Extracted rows
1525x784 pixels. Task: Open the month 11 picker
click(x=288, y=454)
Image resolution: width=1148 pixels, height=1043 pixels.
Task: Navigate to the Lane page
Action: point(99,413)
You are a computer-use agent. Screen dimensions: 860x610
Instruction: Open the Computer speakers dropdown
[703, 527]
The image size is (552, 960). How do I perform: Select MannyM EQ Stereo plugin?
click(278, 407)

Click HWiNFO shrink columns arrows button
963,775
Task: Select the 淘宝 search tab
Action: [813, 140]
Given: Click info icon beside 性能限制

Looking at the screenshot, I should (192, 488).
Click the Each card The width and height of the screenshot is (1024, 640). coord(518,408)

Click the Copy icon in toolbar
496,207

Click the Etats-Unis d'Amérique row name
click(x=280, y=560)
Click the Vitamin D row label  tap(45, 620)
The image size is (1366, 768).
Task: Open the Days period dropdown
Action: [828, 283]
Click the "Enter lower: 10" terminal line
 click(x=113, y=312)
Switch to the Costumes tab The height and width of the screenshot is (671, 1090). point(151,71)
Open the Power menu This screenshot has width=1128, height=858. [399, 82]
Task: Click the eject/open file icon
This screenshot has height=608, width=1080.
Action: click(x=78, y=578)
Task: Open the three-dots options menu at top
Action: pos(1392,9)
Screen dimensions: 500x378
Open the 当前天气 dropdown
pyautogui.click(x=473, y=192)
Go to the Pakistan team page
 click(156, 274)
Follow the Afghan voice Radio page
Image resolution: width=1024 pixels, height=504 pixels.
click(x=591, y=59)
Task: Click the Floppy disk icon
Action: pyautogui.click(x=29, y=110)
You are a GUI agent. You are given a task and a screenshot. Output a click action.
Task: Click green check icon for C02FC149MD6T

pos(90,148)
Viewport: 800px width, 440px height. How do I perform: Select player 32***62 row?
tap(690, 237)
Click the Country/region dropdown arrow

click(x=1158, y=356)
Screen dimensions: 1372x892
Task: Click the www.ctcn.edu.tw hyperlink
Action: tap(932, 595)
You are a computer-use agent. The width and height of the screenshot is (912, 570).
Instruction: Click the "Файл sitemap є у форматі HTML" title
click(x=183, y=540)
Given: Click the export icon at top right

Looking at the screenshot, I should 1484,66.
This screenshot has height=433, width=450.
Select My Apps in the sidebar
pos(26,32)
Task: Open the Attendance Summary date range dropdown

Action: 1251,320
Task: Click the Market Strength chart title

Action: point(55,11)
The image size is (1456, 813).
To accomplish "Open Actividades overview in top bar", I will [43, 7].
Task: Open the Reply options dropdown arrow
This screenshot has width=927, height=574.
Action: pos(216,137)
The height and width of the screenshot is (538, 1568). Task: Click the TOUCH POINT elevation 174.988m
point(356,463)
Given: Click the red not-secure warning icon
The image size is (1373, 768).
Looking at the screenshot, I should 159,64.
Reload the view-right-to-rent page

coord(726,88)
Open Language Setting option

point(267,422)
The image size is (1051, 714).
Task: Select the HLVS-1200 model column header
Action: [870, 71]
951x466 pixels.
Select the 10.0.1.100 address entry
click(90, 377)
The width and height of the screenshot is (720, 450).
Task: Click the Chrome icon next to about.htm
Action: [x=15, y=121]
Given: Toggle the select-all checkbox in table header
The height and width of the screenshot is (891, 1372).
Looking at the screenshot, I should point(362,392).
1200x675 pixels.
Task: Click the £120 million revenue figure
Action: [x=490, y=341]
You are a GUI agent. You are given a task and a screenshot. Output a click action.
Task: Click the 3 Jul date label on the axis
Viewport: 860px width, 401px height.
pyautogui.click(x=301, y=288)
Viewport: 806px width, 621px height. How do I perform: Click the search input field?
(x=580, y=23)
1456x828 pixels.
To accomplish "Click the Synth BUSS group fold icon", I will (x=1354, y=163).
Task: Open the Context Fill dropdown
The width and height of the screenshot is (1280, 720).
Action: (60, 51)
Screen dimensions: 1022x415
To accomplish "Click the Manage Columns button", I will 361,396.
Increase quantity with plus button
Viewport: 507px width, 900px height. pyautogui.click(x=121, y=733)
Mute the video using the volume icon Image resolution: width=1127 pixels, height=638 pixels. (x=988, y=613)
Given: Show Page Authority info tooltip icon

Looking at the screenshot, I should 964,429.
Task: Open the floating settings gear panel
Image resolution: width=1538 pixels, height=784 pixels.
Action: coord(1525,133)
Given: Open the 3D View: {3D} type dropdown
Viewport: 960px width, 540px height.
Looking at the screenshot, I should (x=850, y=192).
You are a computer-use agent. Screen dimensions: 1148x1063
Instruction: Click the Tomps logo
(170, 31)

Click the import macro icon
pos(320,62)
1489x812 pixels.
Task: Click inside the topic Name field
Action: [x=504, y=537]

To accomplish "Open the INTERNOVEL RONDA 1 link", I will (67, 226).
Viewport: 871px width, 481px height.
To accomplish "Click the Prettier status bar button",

• _THE EXERCISE_: Turn the lines above into a numbered list, skipping any blank lines. Include every row.

• _OUTPUT OF THE EXERCISE_:
1. 1525x784 pixels. Task: Open the month 11 picker
2. click(x=288, y=454)
3. Image resolution: width=1148 pixels, height=1043 pixels.
4. Task: Navigate to the Lane page
5. Action: point(99,413)
6. You are a computer-use agent. Screen dimensions: 860x610
7. Instruction: Open the Computer speakers dropdown
8. [703, 527]
9. The image size is (552, 960). How do I perform: Select MannyM EQ Stereo plugin?
10. click(278, 407)
11. Click HWiNFO shrink columns arrows button
12. 963,775
13. Task: Select the 淘宝 search tab
14. Action: [813, 140]
15. Given: Click info icon beside 性能限制
16. Looking at the screenshot, I should (192, 488).
17. Click the Each card The width and height of the screenshot is (1024, 640). coord(518,408)
18. Click the Copy icon in toolbar
19. 496,207
20. Click the Etats-Unis d'Amérique row name
21. click(x=280, y=560)
22. Click the Vitamin D row label  tap(45, 620)
23. The image size is (1366, 768).
24. Task: Open the Days period dropdown
25. Action: [828, 283]
26. Click the "Enter lower: 10" terminal line
27.  click(x=113, y=312)
28. Switch to the Costumes tab The height and width of the screenshot is (671, 1090). point(151,71)
29. Open the Power menu This screenshot has width=1128, height=858. [399, 82]
30. Task: Click the eject/open file icon
31. This screenshot has height=608, width=1080.
32. Action: click(x=78, y=578)
33. Task: Open the three-dots options menu at top
34. Action: pos(1392,9)
35. Screen dimensions: 500x378
36. Open the 当前天气 dropdown
37. pyautogui.click(x=473, y=192)
38. Go to the Pakistan team page
39.  click(156, 274)
40. Follow the Afghan voice Radio page
41. Image resolution: width=1024 pixels, height=504 pixels.
42. click(x=591, y=59)
43. Task: Click the Floppy disk icon
44. Action: pyautogui.click(x=29, y=110)
45. You are a GUI agent. You are given a task and a screenshot. Output a click action.
46. Task: Click green check icon for C02FC149MD6T
47. pos(90,148)
48. Viewport: 800px width, 440px height. How do I perform: Select player 32***62 row?
49. tap(690, 237)
50. Click the Country/region dropdown arrow
51. click(x=1158, y=356)
52. Screen dimensions: 1372x892
53. Task: Click the www.ctcn.edu.tw hyperlink
54. Action: tap(932, 595)
55. You are a computer-use agent. The width and height of the screenshot is (912, 570).
56. Instruction: Click the "Файл sitemap є у форматі HTML" title
57. click(x=183, y=540)
58. Given: Click the export icon at top right
59. Looking at the screenshot, I should 1484,66.
60. This screenshot has height=433, width=450.
61. Select My Apps in the sidebar
62. pos(26,32)
63. Task: Open the Attendance Summary date range dropdown
64. Action: 1251,320
65. Task: Click the Market Strength chart title
66. Action: point(55,11)
67. The image size is (1456, 813).
68. To accomplish "Open Actividades overview in top bar", I will [43, 7].
69. Task: Open the Reply options dropdown arrow
70. This screenshot has width=927, height=574.
71. Action: pos(216,137)
72. The height and width of the screenshot is (538, 1568). Task: Click the TOUCH POINT elevation 174.988m
73. point(356,463)
74. Given: Click the red not-secure warning icon
75. The image size is (1373, 768).
76. Looking at the screenshot, I should 159,64.
77. Reload the view-right-to-rent page
78. coord(726,88)
79. Open Language Setting option
80. point(267,422)
81. The image size is (1051, 714).
82. Task: Select the HLVS-1200 model column header
83. Action: [870, 71]
84. 951x466 pixels.
85. Select the 10.0.1.100 address entry
86. click(90, 377)
87. The width and height of the screenshot is (720, 450).
88. Task: Click the Chrome icon next to about.htm
89. Action: [x=15, y=121]
90. Given: Toggle the select-all checkbox in table header
91. The height and width of the screenshot is (891, 1372).
92. Looking at the screenshot, I should point(362,392).
93. 1200x675 pixels.
94. Task: Click the £120 million revenue figure
95. Action: [x=490, y=341]
96. You are a GUI agent. You are given a task and a screenshot. Output a click action.
97. Task: Click the 3 Jul date label on the axis
98. Viewport: 860px width, 401px height.
99. pyautogui.click(x=301, y=288)
100. Viewport: 806px width, 621px height. How do I perform: Click the search input field?
101. (x=580, y=23)
102. 1456x828 pixels.
103. To accomplish "Click the Synth BUSS group fold icon", I will (x=1354, y=163).
104. Task: Open the Context Fill dropdown
105. The width and height of the screenshot is (1280, 720).
106. Action: (60, 51)
107. Screen dimensions: 1022x415
108. To accomplish "Click the Manage Columns button", I will 361,396.
109. Increase quantity with plus button
110. Viewport: 507px width, 900px height. pyautogui.click(x=121, y=733)
111. Mute the video using the volume icon Image resolution: width=1127 pixels, height=638 pixels. (x=988, y=613)
112. Given: Show Page Authority info tooltip icon
113. Looking at the screenshot, I should 964,429.
114. Task: Open the floating settings gear panel
115. Image resolution: width=1538 pixels, height=784 pixels.
116. Action: coord(1525,133)
117. Given: Open the 3D View: {3D} type dropdown
118. Viewport: 960px width, 540px height.
119. Looking at the screenshot, I should (x=850, y=192).
120. You are a computer-use agent. Screen dimensions: 1148x1063
121. Instruction: Click the Tomps logo
122. (170, 31)
123. Click the import macro icon
124. pos(320,62)
125. 1489x812 pixels.
126. Task: Click inside the topic Name field
127. Action: [x=504, y=537]
128. To accomplish "Open the INTERNOVEL RONDA 1 link", I will (67, 226).
129. Viewport: 871px width, 481px height.
130. To accomplish "Click the Prettier status bar button",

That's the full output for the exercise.